Dulces asiáticos invaden el centro de León, pero las obleas con cajeta y los cacahuates con chile siguen siendo los reyes del antojo
Foto: Cortesía

Por: Patricia Robles.

Las calles del centro de León, conocidas por su bullicio comercial y su diversidad de productos, han sumado en los últimos años un nuevo protagonista: los dulces asiáticos.

Tiendas de importación, mayormente de origen chino, han comenzado a ofrecer una variedad de golosinas con empaques coloridos, sabores exóticos y nombres desconocidos que despiertan la curiosidad de quienes pasean entre sus pasillos.

Aunque los dulces asiáticos han ganado espacio en los anaqueles del centro de León, la dulcería mexicana sigue siendo la reina del antojo popular.
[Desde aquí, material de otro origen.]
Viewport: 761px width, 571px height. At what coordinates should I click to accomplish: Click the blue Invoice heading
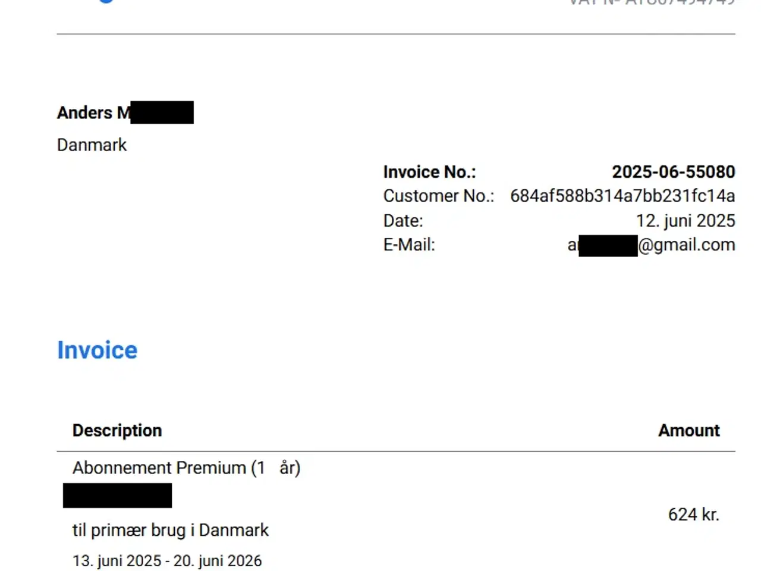coord(97,350)
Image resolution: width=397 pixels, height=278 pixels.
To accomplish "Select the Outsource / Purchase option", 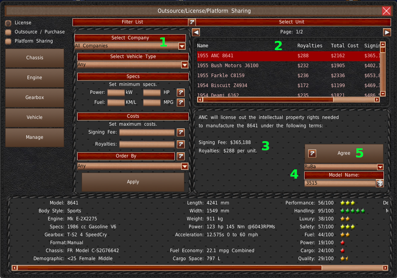I will point(8,32).
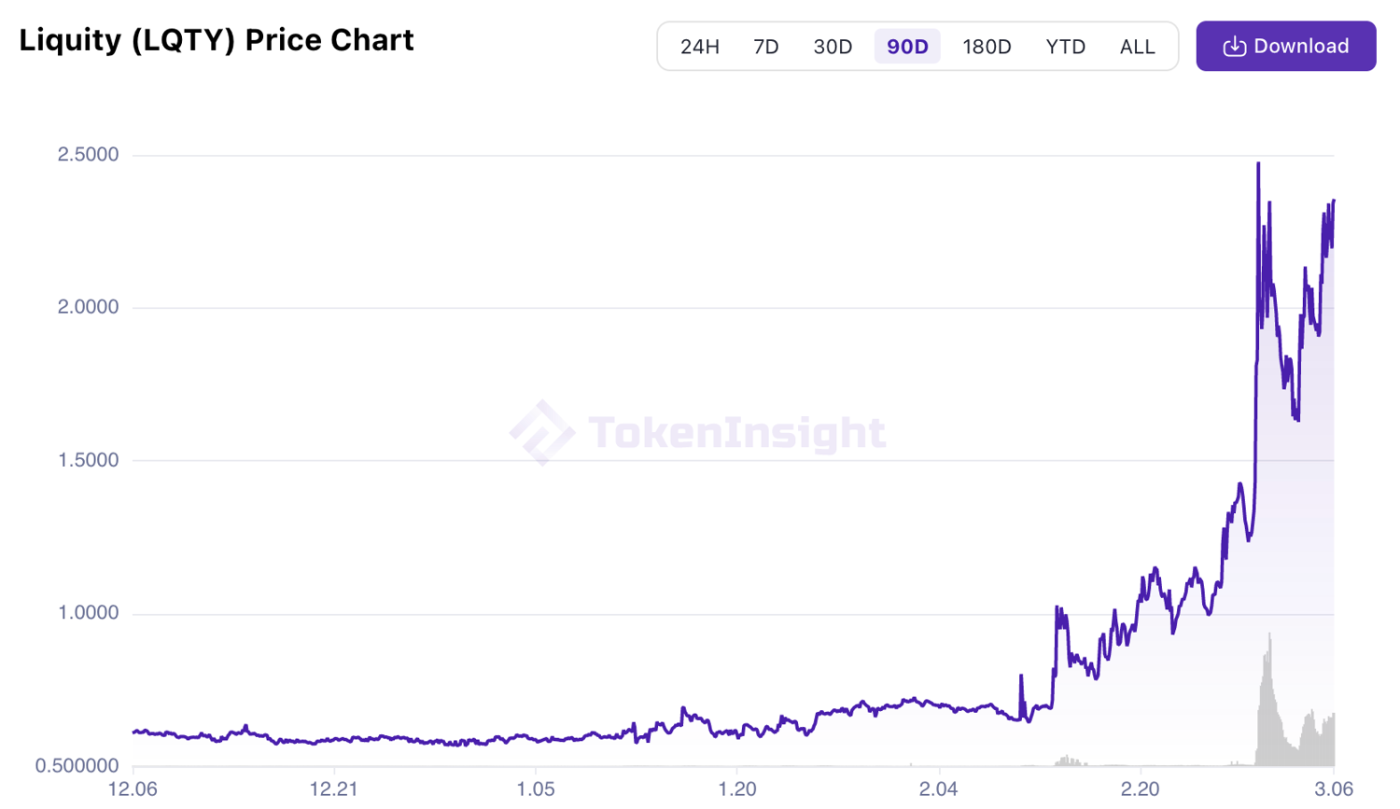Show ALL price history
This screenshot has width=1400, height=809.
[x=1137, y=47]
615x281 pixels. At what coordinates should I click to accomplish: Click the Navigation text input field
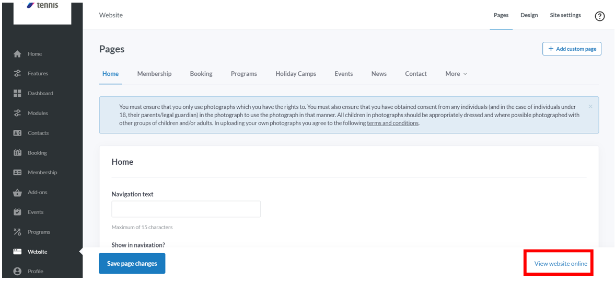coord(186,209)
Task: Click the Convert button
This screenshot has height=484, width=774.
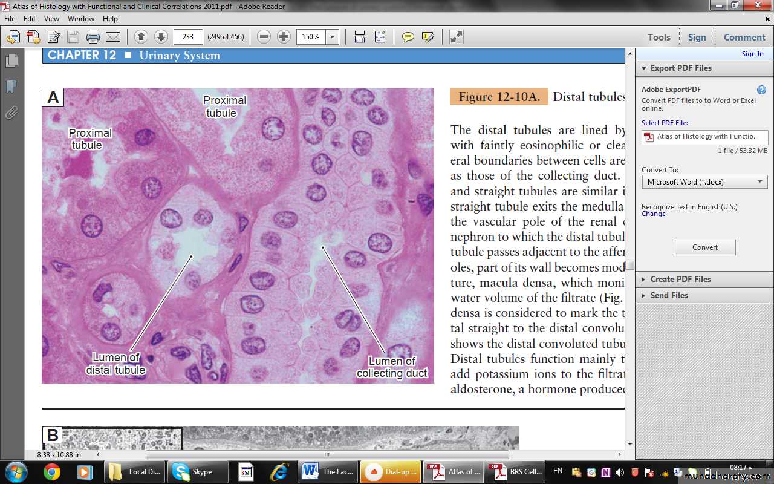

Porque al final, ni las gomitas japonesas ni los snacks coreanos pueden competir con el sabor de una oblea de cajeta o unos cacahuates con chile bien servidos”.

En León, la mayoría coincide en que, aunque es interesante probar productos nuevos como los pepero japoneses, las gomitas enchiladas o las obleas de sabores que se venden en tiendas de importación china, el verdadero antojo sigue estando en las cocadas, los cacahuates con chile, las obleas con cajeta y los dulces con tamarindo. Para ellos, el sabor, la intensidad y la variedad de los dulces mexicanos no tiene comparación.

Christian Rodríguez, joven consumidor leonés, opina que aunque los dulces chinos son interesantes, no tienen el mismo arraigo ni el sabor de los nacionales. “Me parecen de buen precio, pero en cuestión de sabor, sí son más ricos los mexicanos. Creo que lo de los chinos es una moda que va a subir y bajar, pero los de aquí siempre van a estar”, comentó.

Javier Dávila también los ha probado, pero asegura que no le llegan al sabor mexicano. “Quieren igualar nuestros dulces, pero tenemos ingredientes como el tamarindo o el picante que ellos tratan de copiar, sin éxito. Ningún otro país le gana a México en dulces”, afirma.

Para Gisela Ramírez, la diferencia está en el paladar. “Los dulces chinos son muy dulces, como que les falta ese juego de sabores que tienen los nuestros. A mí me gusta que piquen, que tengan esa explosión. Los chinos son planos”.

Mientras los dulces asiáticos siguen ganando espacio, los dulces tradicionales no ceden terreno. Su mezcla de sabor, identidad y nostalgia los mantiene vigentes. Porque, como dicen muchos leoneses, “las cocadas y las obleas no se cambian por nada”.